That internal ache is the starting point of country music. If it's a happy song and I can still feel sad in it? That's my favorite.
— Shane McAnally
Sometimes you just want to write a party song.
It only took me six months to get a record deal, but it took me 20 years to have a hit.
I always loved Willie Nelson, but I loved the songs that Willie made famous.
The Nashville Network, that's all I would watch as a kid.
We'll set up a demo session and try to knock out eight or ten songs and make them sound as close as we can to a record with the money and time we have.
One of the greatest tools you have as a songwriter is anonymity. If someone knows too much about the songwriter, they don't get to insert their own characters. I don't want the audience thinking about the gay guy who wrote the song.

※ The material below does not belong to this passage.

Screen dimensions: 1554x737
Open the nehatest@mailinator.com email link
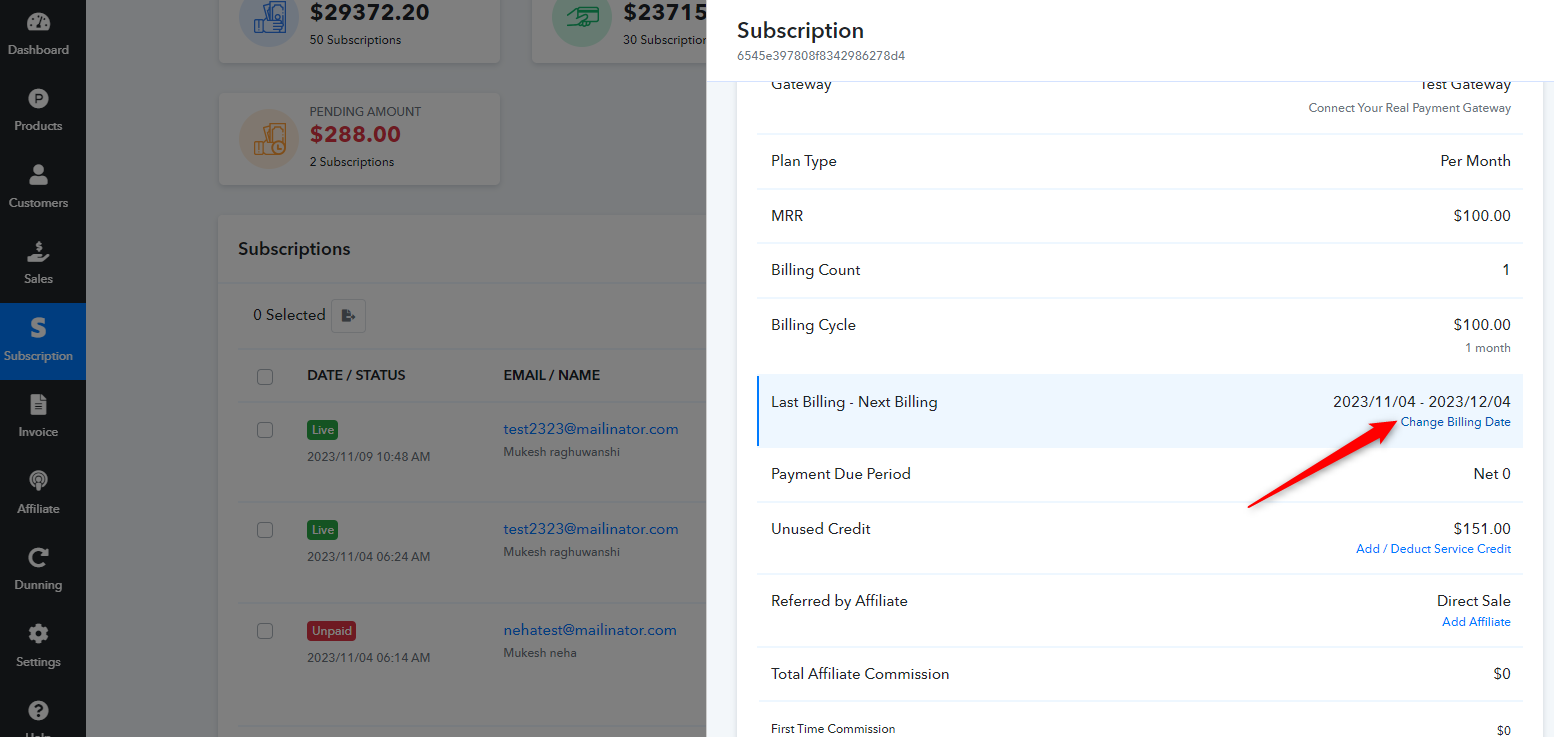(590, 630)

If the right idea comes up, and it feels true to talk about somebody being in a truck, and that's the only way to tell the story, then I will reluctantly tell the story that way.
I'm a creative person who had a lot of dark time in my life. I can still get to it: I can still go to a relationship or a time when things weren't great. But it's getting further and further from me.

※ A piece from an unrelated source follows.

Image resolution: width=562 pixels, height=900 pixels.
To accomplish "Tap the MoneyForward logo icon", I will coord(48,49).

I'm a commercial-minded songwriter. I'm here to make a living and be on the radio.
When I stopped hiding who I am, I started writing hits.
I wake up every day thinking, 'I just can't do it anymore.' There's nothing left to say, and I'm completely dry. And then I get in the room with somebody and they say the right thing, and I'm on again.

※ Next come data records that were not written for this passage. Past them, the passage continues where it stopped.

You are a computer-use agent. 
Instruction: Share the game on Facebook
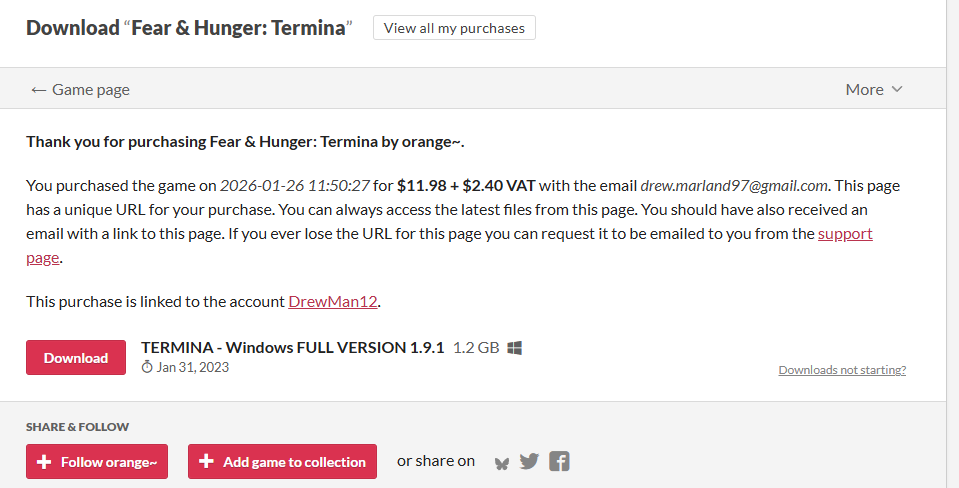[559, 461]
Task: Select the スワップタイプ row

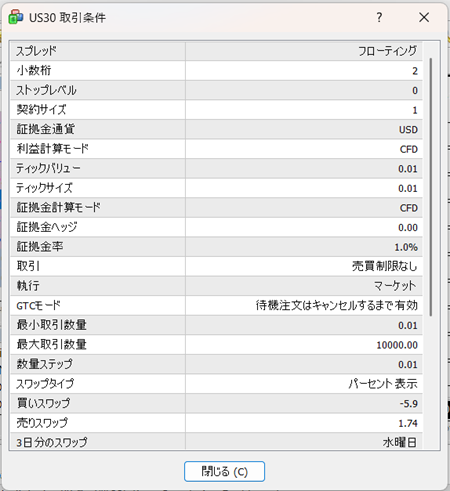Action: (216, 384)
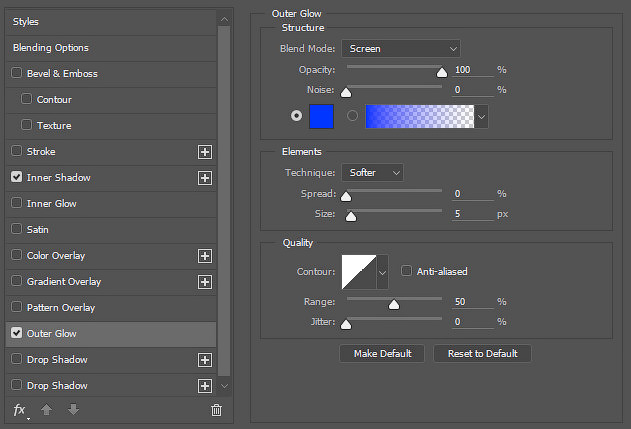Add another Gradient Overlay with plus icon
The width and height of the screenshot is (631, 429).
point(205,282)
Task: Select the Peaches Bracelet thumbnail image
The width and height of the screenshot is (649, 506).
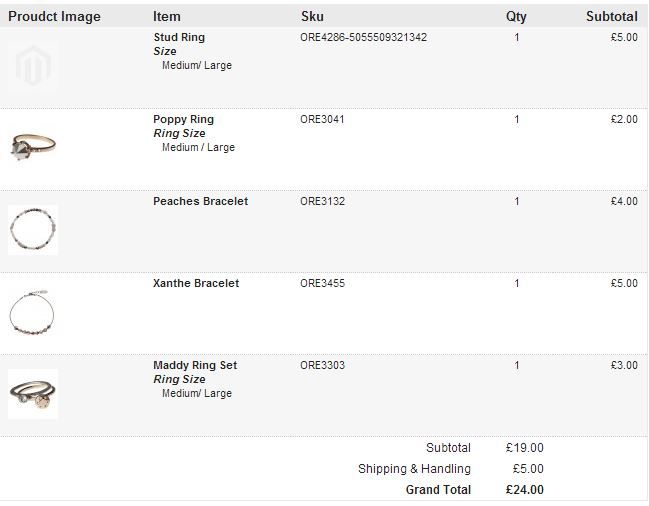Action: (33, 230)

Nashville is a boys' club of redneck conservative ideas. But they're ready to embrace gay people. I never felt for one second that someone was judging me. Some people are like, 'Oh, I love gay people' in that 'I have lots of black friends' kind of way. It's awkward, but you have to appreciate that they're trying.
When something works on a huge level, everybody does it.
I have a hard time being happy, and I think a lot of creative people suffer with that when life gets real happy.
The truth is, I probably would be dead if I had become a star, because at that point I was so closeted and so afraid of people of finding out I was gay. There was no telling what would have happened.
West Hollywood blew my mind: gay men walking down the street, kissing and holding hands. I'd never imagined there was a place like that.